最悪の状況になる。
硬い岩肌のため、誰もが寝苦しい夜となった。
ただし、アヤメ、キララ、白鳥の女子三名は、オサムが持参していた二人用シュラフに入っている。
天王寺キララが小柄だったので、どうにかなったのだ。
アヤメと白鳥は既に寝息をたてているが、キララの方はガンガンに起きていた。
――ちぃっ、デカ乳とクソギャルうざうざうざッ。
――ホントだったらオサムきゅんとアヘれたのにぃぃぃ。
超絶的な殺意と性欲満々のキララだったが、オサムが傍で体育座りのまま起きていたので大人しくすることにした。
なお、この緊急時でも性欲が衰えていない人間が、もうひとりいる。
――ミカミカミカミカ、アヤメ、キララちゃん――い、いや、やっぱりミカだ。
サッカー部男子は手を伸ばせば届く距離に、美少女三人が寝ているため興奮しまくっていた。
――くううう、おさまらん。

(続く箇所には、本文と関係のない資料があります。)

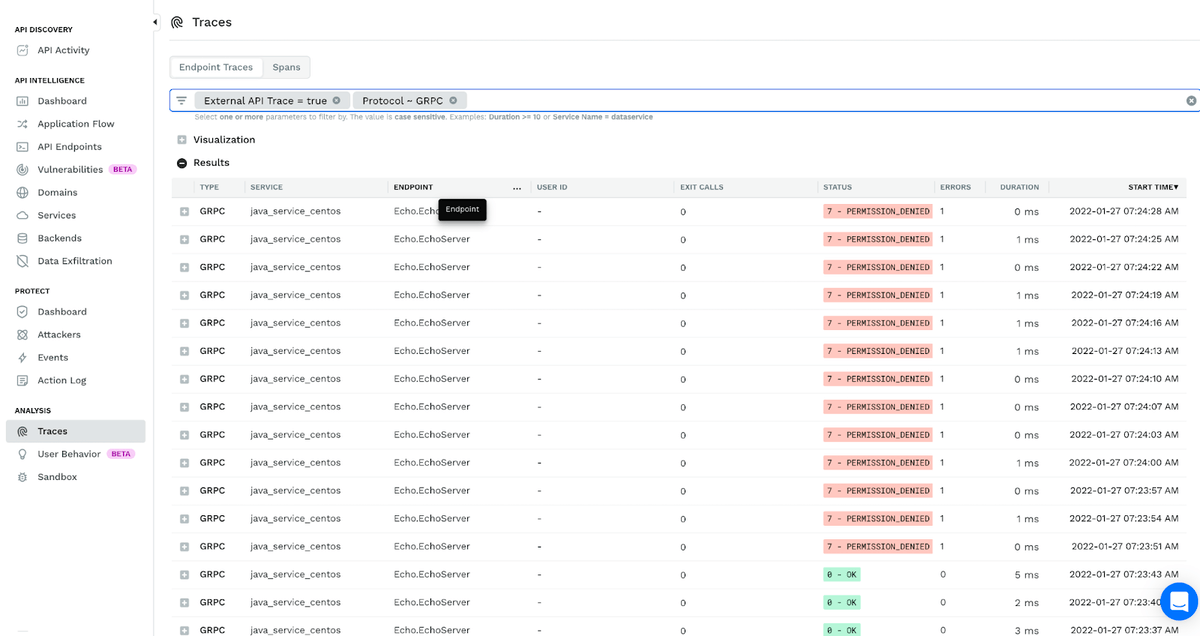Navigate to the Attackers page

tap(57, 334)
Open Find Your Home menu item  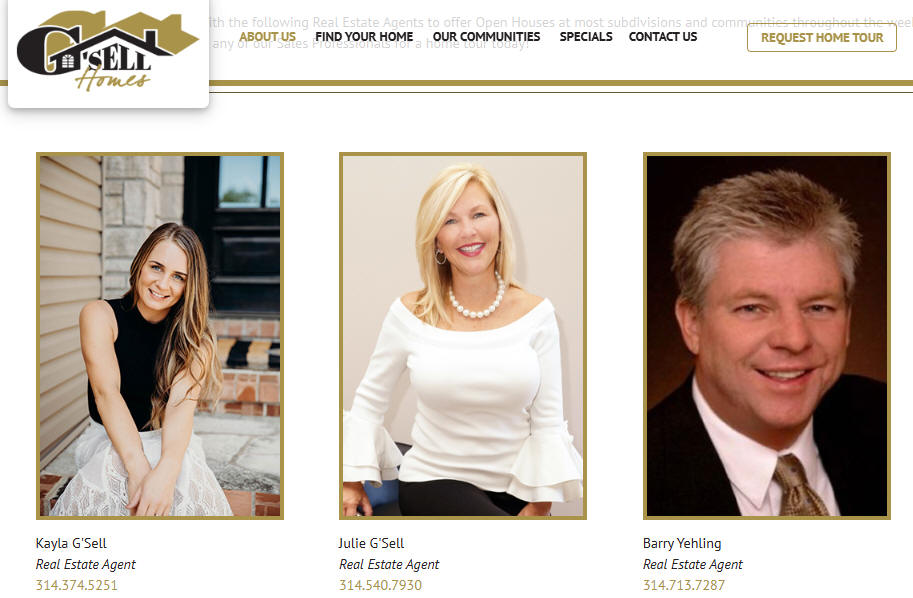pyautogui.click(x=364, y=37)
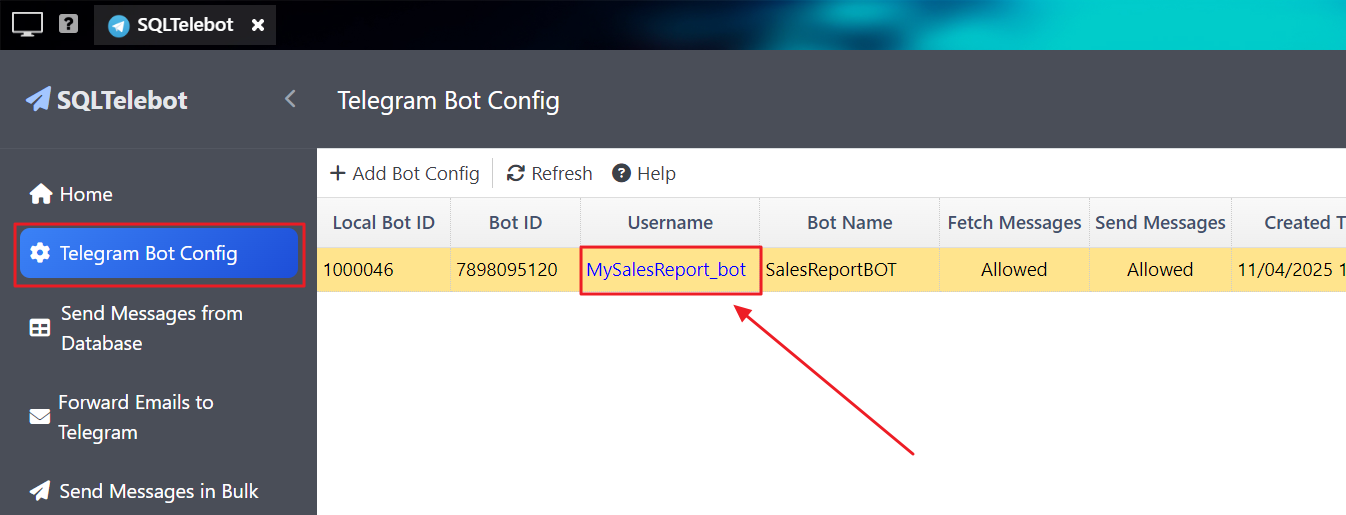Screen dimensions: 1346x515
Task: Sort by the Local Bot ID column header
Action: click(383, 223)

ぜんぜんおさまんねぇ。
――雨が止んでりゃ、ちょっと外に行くところなんだが……。
明日には救助が来ると思っているので気楽なものだ。
その隣で、イケメン氷室も実は寝つけていない。こちらはポケットに入っているチロルチョコのことが気になっている。
とはいえ、サッカー部男子よりは危機感を持っていた。
――風と雨が強くなってきたけど、台風が来てるんじゃないのか?
――救助が明後日くらいになるかもしれない。
――だとすると――いつが――いいのかな……。
氷室は、チロルチョコの使いどころを検討中なのだ。
腹が減った時に自分だけで食べても良いし、女子だけに分けて好感度を稼ぐのも有りだろう。
タイミングによっては、三人ともデレてくる可能性もあるように思えた。
たかがチロルチョコ、されどチロルチョコである。
――くそっ、むらっとしてきたな。
結局、氷室も性欲がむくむくと湧いて来た。
一学期の始めから、彼は双葉アヤメを狙っている。
いや、正確には――、
――あ~あ、アヤメの乳にチロルを挟んでみたいよなぁ。
というアホな妄想が示すとおり、双葉アヤメのミサイルなスライム乳を求めているのだ。
そう――。
今、この洞窟は、とてつもなくアホ度数が高い。
ジッと目を閉じている伊集院とお調子者も、実際には何を考えているか分かったものではないだろう。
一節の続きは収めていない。